At the thought of yet more beans on toast, Harry can’t help it—he pulls a face. Remus winces sympathetically.

“I should have enough for sandwiches,” he suggests. “How do you feel about corned beef? I keep a few tins for emergencies.”

Harry offers to make them, since Remus seems occupied by the parchment at his elbow. They’re running low on bread, but Harry figures they should have enough to at least last until he goes back to Hogwarts any day now, so long as they vary their diet a bit more. He finds the corned beef in one of the cupboards and is thankful that they’re tins—he doesn’t have to worry about expiry dates. Remus doesn’t exactly seem on top of grocery shopping.

“You remember that I told you the Headmaster would be reaching out to trusted wizards and witches, looking for someone to take you in,” Remus says as Harry finds his way back to the table, a plate of sandwiches in hand. Remus is fiddling with a corner of the parchment, worrying it between his fingers.

Harry’s chest squeezes. “Yeah,” he says cautiously.

“We’ve been invited for tea at Longbottom Manor. Madam Augusta Longbottom, the head of the family, has agreed to meet you and decide if—if she’s willing to take custody. Her daughter-in-law, Alice, was your mother’s dear friend and your godmother.”

Another puzzle piece, another mythical character made real.

“So, I should’ve… I shoulda gone with her, then, instead of the Dursleys?”

“With Alice and her husband, Frank, yes,” Remus sighs. “But they were… badly injured, shortly after your parents passed, and couldn’t take you. Their own son, Neville, is your age, and Madam Longbottom has been raising him in stead of his parents.”

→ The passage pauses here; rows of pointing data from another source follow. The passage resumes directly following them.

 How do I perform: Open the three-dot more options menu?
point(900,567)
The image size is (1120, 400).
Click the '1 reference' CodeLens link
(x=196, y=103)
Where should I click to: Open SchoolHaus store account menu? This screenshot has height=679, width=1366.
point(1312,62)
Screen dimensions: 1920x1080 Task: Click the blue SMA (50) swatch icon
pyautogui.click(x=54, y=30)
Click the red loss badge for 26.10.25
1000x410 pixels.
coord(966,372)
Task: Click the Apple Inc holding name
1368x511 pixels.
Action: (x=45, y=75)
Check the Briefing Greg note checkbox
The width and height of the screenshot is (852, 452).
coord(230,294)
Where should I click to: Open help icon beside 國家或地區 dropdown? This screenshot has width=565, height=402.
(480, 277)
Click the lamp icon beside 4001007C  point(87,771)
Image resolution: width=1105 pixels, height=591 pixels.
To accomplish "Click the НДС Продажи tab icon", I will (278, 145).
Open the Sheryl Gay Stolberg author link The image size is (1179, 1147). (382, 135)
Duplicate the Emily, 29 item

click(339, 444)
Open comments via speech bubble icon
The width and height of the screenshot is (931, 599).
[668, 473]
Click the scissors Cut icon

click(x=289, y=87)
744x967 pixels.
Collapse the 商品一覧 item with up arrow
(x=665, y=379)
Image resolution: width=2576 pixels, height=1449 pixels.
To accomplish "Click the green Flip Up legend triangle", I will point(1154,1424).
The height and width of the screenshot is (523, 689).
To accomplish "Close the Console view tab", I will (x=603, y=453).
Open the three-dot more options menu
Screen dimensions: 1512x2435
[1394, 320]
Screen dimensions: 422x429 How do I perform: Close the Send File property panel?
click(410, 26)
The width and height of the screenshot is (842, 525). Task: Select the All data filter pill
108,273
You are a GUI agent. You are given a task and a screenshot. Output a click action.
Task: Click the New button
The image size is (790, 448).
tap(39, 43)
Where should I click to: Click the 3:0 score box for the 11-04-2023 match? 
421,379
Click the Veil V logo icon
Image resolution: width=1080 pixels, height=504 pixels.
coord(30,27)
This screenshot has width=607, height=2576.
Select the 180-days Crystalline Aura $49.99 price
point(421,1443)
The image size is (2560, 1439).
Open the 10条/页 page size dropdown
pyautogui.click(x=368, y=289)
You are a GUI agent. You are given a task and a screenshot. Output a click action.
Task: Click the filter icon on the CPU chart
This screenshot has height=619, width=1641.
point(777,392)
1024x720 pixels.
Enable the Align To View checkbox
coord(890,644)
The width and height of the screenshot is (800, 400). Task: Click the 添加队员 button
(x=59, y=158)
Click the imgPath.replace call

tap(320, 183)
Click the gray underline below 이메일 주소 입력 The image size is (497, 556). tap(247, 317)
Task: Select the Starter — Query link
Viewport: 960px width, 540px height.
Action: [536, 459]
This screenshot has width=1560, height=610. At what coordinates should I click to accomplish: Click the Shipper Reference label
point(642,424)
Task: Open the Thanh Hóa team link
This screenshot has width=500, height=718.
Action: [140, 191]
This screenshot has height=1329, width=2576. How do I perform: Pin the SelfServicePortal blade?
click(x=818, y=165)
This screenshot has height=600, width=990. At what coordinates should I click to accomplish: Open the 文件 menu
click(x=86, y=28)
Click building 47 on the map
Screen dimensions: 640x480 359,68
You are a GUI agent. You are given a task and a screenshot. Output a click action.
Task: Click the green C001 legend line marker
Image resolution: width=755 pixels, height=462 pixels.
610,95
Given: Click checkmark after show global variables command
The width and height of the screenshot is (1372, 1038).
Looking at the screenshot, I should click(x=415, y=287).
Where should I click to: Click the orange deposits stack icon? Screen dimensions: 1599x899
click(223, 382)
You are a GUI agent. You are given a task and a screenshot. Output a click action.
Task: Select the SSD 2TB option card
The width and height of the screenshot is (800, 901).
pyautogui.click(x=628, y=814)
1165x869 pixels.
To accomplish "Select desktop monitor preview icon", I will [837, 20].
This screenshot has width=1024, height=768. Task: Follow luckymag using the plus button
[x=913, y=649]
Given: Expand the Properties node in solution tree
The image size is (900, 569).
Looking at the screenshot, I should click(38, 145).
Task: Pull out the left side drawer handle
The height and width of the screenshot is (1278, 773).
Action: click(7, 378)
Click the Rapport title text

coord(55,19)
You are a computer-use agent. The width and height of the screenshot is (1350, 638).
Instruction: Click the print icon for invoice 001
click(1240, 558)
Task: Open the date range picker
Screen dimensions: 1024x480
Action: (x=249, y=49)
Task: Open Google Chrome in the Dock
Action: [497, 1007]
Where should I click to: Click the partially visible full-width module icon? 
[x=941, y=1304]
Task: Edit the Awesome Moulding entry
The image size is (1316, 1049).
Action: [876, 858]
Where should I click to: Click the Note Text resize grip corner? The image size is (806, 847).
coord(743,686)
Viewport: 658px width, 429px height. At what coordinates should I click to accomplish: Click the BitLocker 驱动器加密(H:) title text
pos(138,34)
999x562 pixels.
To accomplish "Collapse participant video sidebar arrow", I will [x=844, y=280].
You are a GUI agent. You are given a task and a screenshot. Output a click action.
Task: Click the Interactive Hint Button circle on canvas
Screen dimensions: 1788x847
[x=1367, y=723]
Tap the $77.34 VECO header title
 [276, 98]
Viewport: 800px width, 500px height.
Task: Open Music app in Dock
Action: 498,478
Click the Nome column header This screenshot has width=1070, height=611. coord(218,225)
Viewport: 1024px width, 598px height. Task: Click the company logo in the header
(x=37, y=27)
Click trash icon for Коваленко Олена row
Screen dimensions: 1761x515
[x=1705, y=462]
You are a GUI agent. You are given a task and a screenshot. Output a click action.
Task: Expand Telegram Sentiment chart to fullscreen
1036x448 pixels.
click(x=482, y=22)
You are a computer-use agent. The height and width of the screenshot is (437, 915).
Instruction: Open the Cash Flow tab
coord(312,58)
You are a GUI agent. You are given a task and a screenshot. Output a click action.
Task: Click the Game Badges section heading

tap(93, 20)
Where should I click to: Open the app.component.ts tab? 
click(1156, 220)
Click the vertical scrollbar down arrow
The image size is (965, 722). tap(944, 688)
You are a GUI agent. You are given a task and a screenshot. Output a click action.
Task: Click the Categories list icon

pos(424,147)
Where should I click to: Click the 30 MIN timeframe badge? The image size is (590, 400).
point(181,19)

“Oh,” Harry says. “When does she want us to visit?”

“Saturday, at noon. It should only be a few hours. We’ll introduce you to Lady Longbottom, let her ask some questions about your schooling and your interests, and then I imagine you’ll be able to go off and get to know Neville while I discuss particulars with her.”

Harry frowns worriedly. “My schooling?” he says. “But… does she know I’m muggle? I mean, that I’m raised muggle? I won’t be able to answer any questions about magic.”

“Try not to worry,” Remus soothes. “No one your age knows any real magic, that waits until Hogwarts. She might just ask you about the magic you’ve seen so far, what you like, what you’re interested in learning more about. You can tell her about your reading.”

“Does she know I’m… you know. And that I’m famous?”

Remus grimaces apologetically. “She and Neville will be aware of your name, yes. On the bright side, I don’t think Augusta is the type of woman who would have raised Neville on ridiculous heroic stories of you, so he should be alright with you. As for being a werewolf… that’s something I’ll have to discuss with her. I’ll handle it.”

Harry picks at his sandwich, appetite waning. “What if she isn’t okay with it?” he whispers. “You said loads of people hate werewolves.”

“Let me worry about that,” Remus says firmly. “If she won’t take you, we’ll find someone who will. I promise.”

“Yeah,” Harry mutters, glaring at the tabletop. He’s starting to feel ill again. “Sure.” He grabs the remaining half of his sandwich and slides out of his chair, stomping back towards Remus’ bedroom. He shouldn’t have left it in the first place.

He wishes he was back in the infirmary with Madam Pomfrey. It was much less confusing.